— DATA RECORDS —
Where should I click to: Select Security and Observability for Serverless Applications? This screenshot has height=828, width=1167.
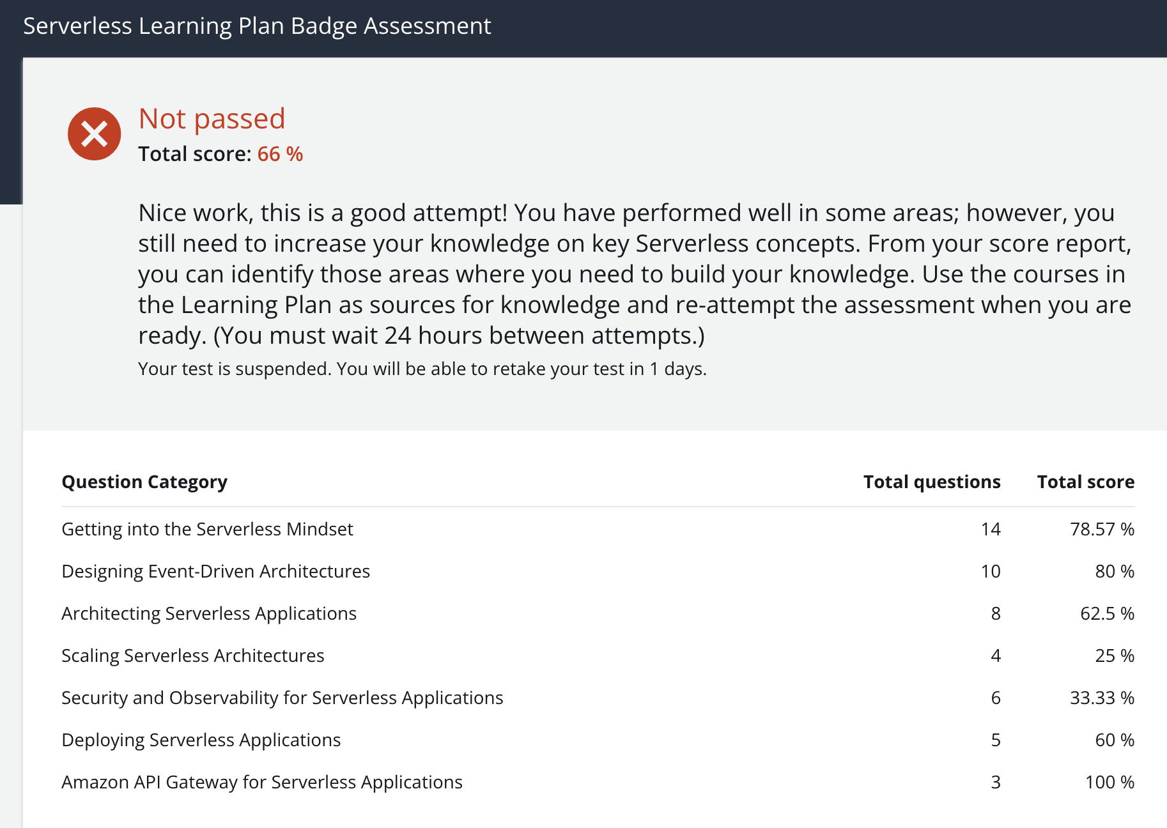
--
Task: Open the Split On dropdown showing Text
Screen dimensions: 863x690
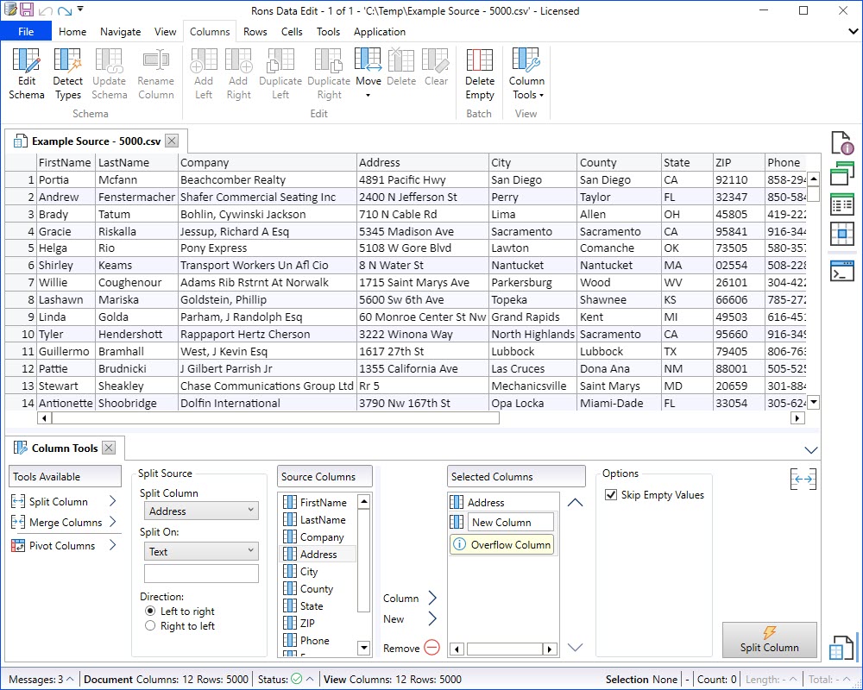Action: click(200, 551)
---
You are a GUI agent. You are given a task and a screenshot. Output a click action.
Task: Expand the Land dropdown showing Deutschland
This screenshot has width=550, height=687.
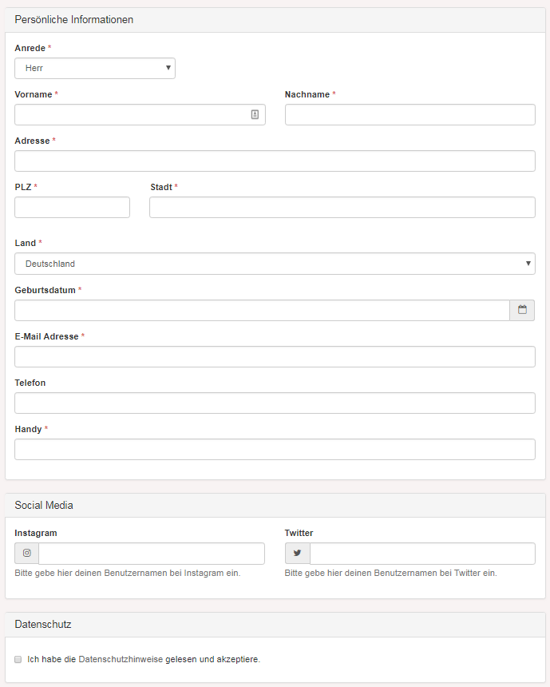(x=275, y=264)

— WORK INSTRUCTION —
The answer should consist of all lines from the records above that hold the word "showing".

— RESPONSE BOX —
Task: Open the Split On dropdown showing Text
Task: Expand the Land dropdown showing Deutschland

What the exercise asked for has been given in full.